Rond 1600 had de elite van de Oirats zich dan wel daartoe bekeerd, maar veel van die bekeringen waren oppervlakkig en nominaal. Door het verlenen van die titel maakte de dalai lama de hoop duidelijk, dat de Oirats hun toekomst vooral zouden zoeken in het boeddhistische oostelijk deel van Centraal-Azië in plaats van in het meer westelijke islamitische deel.

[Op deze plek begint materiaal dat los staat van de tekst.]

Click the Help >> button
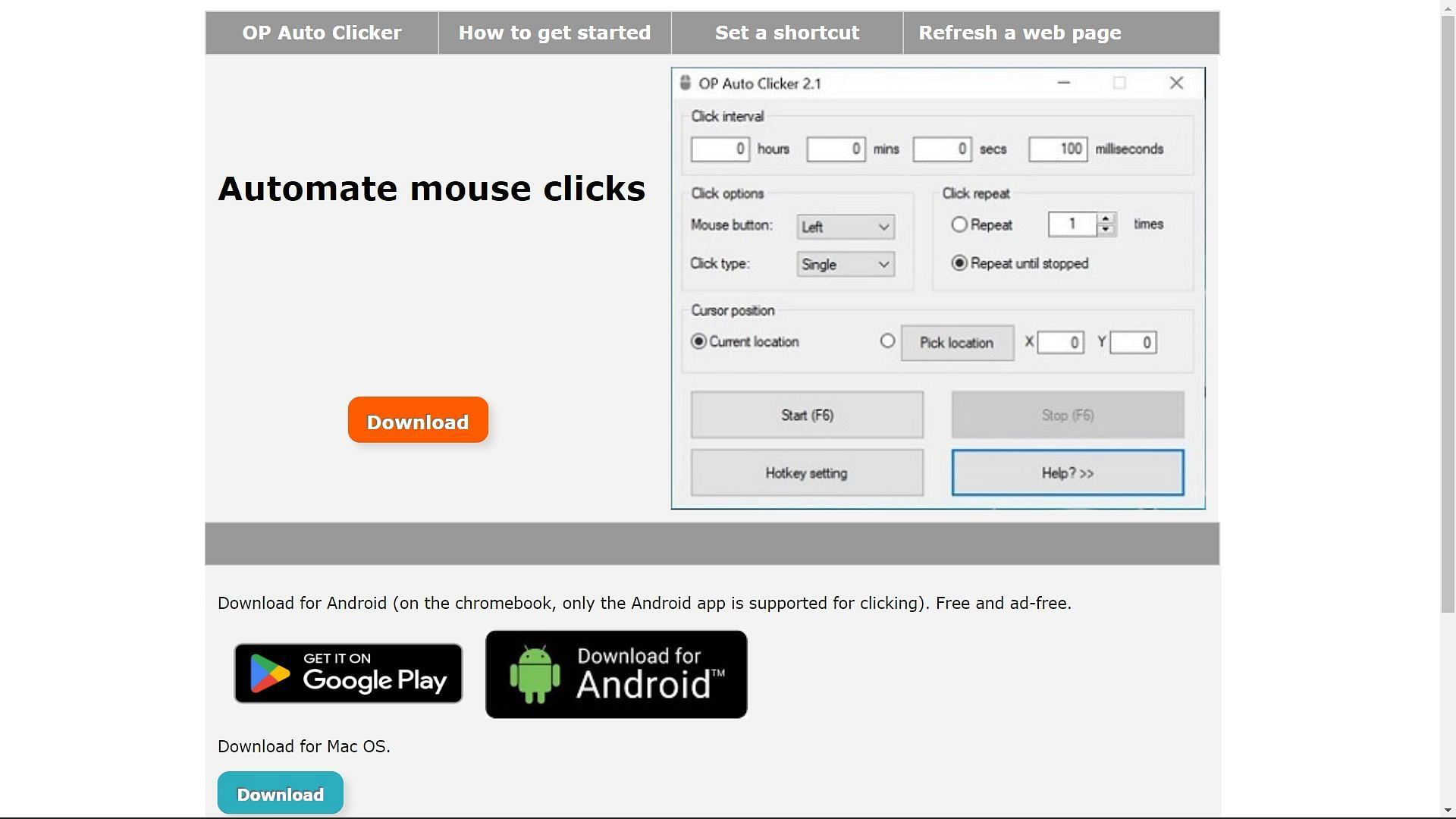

De Mongoolse bijeenkomst van 1640 bewerken

 
De Russische expansie in Centraal-Azië vond in de eerste fase vooral via de rivieren van Siberië plaats

De geschiedenis van alle Mongoolse stamfederaties in de 17e eeuw moet gezien tegen de achtergrond van een aantal ontwikkelingen in China en Centraal-Azië. De eerste ontwikkeling is die van de opkomst van de Mantsjoes. Nog voor de omverwerping van de Ming-dynastie in 1644 door de Mantsjoes voert hun eerste keizer Hong Taiji in 1632 een campagne tegen de Chahar-Mongolen. Die gaan de confrontatie niet aan. Hun leider Ligdan Khan vlucht met ongeveer 100.000 man naar Kokonor. Na zijn dood in 1634 wisten de Mantsjoes het gebied van de Chahar-Mongolen (de huidige Chinese provincie Binnen-Mongolië) aan hun rijk toe te voegen. De tweede ontwikkeling was het steeds verder oprukken van Rusland in Centraal-Azië.

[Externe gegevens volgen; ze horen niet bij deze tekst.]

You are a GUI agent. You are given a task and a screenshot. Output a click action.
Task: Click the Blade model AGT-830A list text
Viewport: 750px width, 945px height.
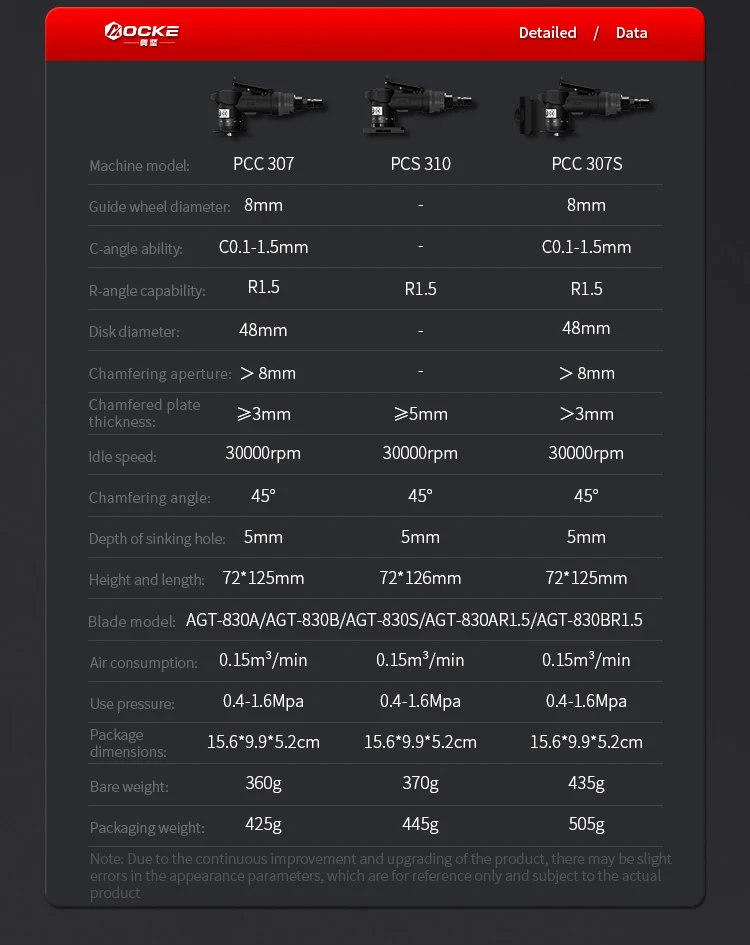414,620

Tegen de achtergrond van die ontwikkelingen vond in 1640 de laatste grote Pan-Mongoolse conferentie plaats. Behalve de Chahar-Mongolen en Khoshut-Mongolen, die op dat moment onder leiding van Güshri Khan hun interventie in Tibet pleegden waren alle westelijke en oostelijke stammen en federaties aanwezig. Het doel was een alliantie te vormen tegen externe vijanden. Het was de laatste keer dat het idee van de hernieuwde totstandkoming van één grote Mongoolse confederatie besproken werd.

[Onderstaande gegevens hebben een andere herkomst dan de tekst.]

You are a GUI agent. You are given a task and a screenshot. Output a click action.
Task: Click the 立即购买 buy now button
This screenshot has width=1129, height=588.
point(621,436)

De meeste historici gingen er tot voor kort van uit, dat Erdeni Batur en de boeddhistische missionaris Zaya Pandita het initiatief namen voor de conferentie. Meer recent onderzoek heeft echter aangetoond, dat de echte drijvende kracht hiervoor de Jasaktu Khan van de Khalkha-Mongolen was. De conferentie werd ook gehouden in gebied van de Khalka's. De Jasaktu Khan had ook om geostrategische argumenten de meeste reden bevreesd te zijn voor de groeiende macht van de Mantsjoes en dus ook het grootste belang bij het stand komen van een alliantie tegen de Mantsjoes. De Dzjoengaren onder Erdeni Batur waren de opkomende militaire macht onder de Mongolen. Alleen onder de Khalkha's waren echter de directe afstammelingen van Dzjengis Khan te vinden. Dit soort tegenstellingen en stammenstrijd tussen de diverse Mongoolse facties maakte de poging tot vorming van één confederatie van tevoren irreëel. Voor de westelijke Mongolen, zoals Erdeni Batur waren de Mantsjoes in 1640 ook nog geen acute bedreiging.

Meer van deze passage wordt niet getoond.